Le village de l'allemand
Boualem SANSALLe village de l'allemandGallimard,
Boualem SANSALLe village de l'allemandGallimard, 2008
Dans "le village de l'allemand", Boualem Sansal croise les journaux intimes de deux frères d'origines algériennes installés dans la banlieue française. C'est l'occasion pour l'écrivain algérien de dénoncer en vrac l'antisémitisme et le révisionnisme qui touchent la plupart des pays arabes et maghrébins, mais aussi l'islamisation des banlieues françaises et le terrorisme. Un livre dur, terrible.
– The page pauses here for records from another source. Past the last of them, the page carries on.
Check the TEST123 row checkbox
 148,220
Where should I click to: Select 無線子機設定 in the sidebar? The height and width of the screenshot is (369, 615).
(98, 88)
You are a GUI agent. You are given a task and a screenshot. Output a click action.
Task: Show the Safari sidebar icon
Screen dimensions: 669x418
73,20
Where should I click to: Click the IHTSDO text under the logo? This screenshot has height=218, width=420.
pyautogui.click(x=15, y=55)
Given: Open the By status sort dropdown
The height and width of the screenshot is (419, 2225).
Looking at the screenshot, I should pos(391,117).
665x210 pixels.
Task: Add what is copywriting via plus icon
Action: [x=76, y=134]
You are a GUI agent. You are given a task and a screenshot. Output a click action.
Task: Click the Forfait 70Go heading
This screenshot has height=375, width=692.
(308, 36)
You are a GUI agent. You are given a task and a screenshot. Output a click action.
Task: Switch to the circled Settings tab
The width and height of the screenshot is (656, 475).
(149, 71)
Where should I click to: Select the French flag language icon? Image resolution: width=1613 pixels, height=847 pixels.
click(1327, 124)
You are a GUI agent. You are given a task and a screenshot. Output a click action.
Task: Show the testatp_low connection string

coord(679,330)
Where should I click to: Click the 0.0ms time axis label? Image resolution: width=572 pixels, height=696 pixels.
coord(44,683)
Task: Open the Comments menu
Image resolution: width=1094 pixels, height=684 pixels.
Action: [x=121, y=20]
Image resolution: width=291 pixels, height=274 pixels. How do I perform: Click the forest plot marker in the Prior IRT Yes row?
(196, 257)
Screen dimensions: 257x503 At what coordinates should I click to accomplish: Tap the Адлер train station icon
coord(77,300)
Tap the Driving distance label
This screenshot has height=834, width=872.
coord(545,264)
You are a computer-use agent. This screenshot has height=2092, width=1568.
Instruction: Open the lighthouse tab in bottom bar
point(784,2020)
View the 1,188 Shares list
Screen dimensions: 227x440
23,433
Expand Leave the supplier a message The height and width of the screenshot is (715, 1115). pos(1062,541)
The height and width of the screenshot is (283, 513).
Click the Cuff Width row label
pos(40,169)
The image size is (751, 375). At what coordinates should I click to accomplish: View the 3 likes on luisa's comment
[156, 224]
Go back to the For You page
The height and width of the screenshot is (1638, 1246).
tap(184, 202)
Ils s'appellent Rachel et Malrich. A la suite de l'assassinat de leurs parents dans l'attaque de leur village quelque part en Algérie, les deux frères vont être amenés à apprendre que leur père d'origine allemande est en fait un ancien nazi qui a officié dans les camps.
Rachel est cultivé, intelligent. Il a terminé des études et travaille comme cadre dans une grande entreprise. C'est lui qui va commencer à s'interroger et faire des recherches sur le passé du père. Malrich est plus jeune, moins instruit et un peu plus fruste. Il reprendra pourtant le flambeau après le suicide de son frère aîné. Si pour Rachel le passé ressemble à un monstre qui le poursuit et qui finit par le rattraper, Malrich, à travers son journal semble au contraire se remplumer à la lecture de celui de son frère.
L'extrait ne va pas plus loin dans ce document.